Having so many people at home in the middle of the day will also have utility implications for many buildings. Most states have higher energy rates during the day and some even use the highest daytime usage to determine the base rate for the entire year. Buildings are now, more than ever, relying on their analytic software to help them keep their residents comfortable, while also working towards their energy usage and sustainability goals.
Trapped in their homes, people are finding ways to get the world delivered directly to them. Physical goods clogging the world’s logistic arteries as we order everything from almond milk to zinc lozenges to our doorsteps. Buildings are having to deal with the increased visitor traffic of delivery workers carrying bags full of baked ziti, Tito’s vodka or Cannabis indica. Digital packages are also being transported to our domiciles for our consumption. Video conferences have gone from a work tool to a social activity. The property industry is learning how to use digital imaging to survive. Property showings, service calls, equipment diagnostics, everything that isn’t a lifesaving function, has to all be done remotely. Previously used for entertainment, VR, AR, and new 3D imaging technologies are now becoming the way we experience the off-screen world that exists outside of our houses.

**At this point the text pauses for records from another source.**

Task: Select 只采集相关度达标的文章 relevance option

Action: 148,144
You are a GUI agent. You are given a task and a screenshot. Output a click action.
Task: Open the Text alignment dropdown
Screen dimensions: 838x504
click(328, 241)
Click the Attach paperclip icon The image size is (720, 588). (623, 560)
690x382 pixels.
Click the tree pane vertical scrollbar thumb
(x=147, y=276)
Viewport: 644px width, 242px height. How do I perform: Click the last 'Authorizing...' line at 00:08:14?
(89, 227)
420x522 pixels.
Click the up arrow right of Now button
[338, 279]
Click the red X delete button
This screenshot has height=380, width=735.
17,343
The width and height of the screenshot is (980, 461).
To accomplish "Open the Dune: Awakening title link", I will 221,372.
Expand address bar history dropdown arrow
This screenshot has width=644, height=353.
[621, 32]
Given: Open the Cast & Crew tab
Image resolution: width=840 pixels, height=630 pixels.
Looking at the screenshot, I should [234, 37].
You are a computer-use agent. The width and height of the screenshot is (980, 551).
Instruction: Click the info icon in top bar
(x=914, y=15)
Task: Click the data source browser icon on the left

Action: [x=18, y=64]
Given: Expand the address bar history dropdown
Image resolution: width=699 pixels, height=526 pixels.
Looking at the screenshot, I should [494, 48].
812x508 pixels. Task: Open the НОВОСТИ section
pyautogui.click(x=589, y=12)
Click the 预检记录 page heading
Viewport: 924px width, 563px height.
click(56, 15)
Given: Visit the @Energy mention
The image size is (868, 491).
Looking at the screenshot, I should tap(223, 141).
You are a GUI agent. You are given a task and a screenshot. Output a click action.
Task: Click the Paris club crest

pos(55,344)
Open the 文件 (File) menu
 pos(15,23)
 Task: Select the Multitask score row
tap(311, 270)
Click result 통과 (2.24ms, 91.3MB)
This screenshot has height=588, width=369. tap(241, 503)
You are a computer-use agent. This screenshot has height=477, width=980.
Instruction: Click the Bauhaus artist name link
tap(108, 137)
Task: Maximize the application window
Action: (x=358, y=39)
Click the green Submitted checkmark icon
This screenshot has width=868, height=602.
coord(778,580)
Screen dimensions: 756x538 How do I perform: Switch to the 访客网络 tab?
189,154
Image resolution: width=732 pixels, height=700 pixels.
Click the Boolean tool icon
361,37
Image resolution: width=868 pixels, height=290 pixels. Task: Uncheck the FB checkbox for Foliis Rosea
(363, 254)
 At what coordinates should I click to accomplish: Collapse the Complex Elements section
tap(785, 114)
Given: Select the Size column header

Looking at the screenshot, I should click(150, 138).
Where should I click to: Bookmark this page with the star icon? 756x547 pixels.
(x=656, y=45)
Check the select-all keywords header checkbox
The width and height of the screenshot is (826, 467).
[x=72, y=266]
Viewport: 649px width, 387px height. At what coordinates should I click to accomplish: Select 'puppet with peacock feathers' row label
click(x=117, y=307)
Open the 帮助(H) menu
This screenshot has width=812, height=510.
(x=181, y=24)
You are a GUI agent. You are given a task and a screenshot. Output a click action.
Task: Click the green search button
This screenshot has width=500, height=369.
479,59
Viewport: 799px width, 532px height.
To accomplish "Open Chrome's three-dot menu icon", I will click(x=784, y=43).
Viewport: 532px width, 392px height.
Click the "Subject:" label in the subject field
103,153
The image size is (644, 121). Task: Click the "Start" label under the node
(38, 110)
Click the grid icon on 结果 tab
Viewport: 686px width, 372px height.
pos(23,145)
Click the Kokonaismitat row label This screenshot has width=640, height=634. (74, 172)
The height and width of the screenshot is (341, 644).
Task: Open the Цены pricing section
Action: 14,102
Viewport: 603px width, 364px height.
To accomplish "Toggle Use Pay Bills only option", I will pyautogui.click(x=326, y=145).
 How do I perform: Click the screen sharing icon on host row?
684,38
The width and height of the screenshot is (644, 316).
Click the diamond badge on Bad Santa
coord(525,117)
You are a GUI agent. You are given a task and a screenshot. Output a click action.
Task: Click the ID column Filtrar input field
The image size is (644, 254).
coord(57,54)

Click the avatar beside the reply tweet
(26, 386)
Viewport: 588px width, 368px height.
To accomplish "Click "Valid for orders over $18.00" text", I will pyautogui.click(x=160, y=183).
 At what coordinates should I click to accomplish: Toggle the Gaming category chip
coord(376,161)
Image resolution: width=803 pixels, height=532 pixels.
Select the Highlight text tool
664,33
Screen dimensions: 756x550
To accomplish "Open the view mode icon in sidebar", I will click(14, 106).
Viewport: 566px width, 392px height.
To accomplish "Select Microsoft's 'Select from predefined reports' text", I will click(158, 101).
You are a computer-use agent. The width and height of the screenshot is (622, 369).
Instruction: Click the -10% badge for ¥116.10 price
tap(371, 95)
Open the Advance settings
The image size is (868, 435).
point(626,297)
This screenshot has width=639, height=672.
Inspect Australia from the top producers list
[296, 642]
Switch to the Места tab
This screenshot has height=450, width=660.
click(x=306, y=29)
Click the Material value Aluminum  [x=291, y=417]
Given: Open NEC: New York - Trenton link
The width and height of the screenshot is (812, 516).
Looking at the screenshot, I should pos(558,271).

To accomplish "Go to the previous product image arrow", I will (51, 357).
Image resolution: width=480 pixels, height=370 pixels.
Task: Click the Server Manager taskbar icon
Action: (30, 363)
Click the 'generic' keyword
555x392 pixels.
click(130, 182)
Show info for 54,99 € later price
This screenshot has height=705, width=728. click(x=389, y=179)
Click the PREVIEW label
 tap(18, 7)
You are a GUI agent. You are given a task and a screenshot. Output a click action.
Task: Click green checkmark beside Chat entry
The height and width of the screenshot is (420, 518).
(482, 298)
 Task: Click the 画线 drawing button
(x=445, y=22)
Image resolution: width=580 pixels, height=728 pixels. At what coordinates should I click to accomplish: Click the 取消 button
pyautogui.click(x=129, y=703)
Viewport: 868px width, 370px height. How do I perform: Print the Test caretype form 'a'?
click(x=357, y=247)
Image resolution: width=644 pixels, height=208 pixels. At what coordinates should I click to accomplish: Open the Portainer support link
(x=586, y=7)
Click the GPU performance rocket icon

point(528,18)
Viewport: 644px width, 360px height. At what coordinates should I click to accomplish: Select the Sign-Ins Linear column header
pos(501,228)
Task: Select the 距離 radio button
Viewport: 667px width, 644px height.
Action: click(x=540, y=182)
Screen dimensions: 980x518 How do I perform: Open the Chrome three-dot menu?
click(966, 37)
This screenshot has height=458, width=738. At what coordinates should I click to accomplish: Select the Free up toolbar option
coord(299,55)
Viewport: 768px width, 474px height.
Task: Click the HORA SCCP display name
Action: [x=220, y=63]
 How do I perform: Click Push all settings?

If you do dare to go out on the streets, which now seem only inhabited by villains and heroes and very little in-between, you can almost taste the bitter collective worry. But, at times it seems to be mixed with sugary optimism. We all know that life will go on. Yes, this virus is a huge health threat, but it is not an existential one. The underpinnings of our society have so-far held together, the social contracts, for the time being, remain unbroken. Our economic system always seems to be able to right itself, we just want to make sure that it doesn’t drown those of us underwater in the meantime. Getting our economy back as fast as possible will require us to be more sophisticated in financial systems. We will call on the newfound decision making augmentations that machine learning and artificial intelligence provide to help guide us back to stability.
Let’s hope that this trend, this viral bramble that we all seem to be caught in, dies as quick as it grew. Let’s hope that we can keep the human suffering and economic loss to its barest possible minimum. Let’s also not be so naive as to assume that we will be going back to business as usual after this. We will never understand the value of properties the same way, not their monetary value or their intrinsic societal worth. The talk has been about flattening the curve, not stomping out the infection altogether. Even if this virus gets cured overnight, the lesson we have all learned from this will change every generation hereafter. We need to be prepared for another battle with contagion of some kind, any kind. We need to remember that there will always be trends that we had no way of preparing for and be able to adjust our worldview accordingly.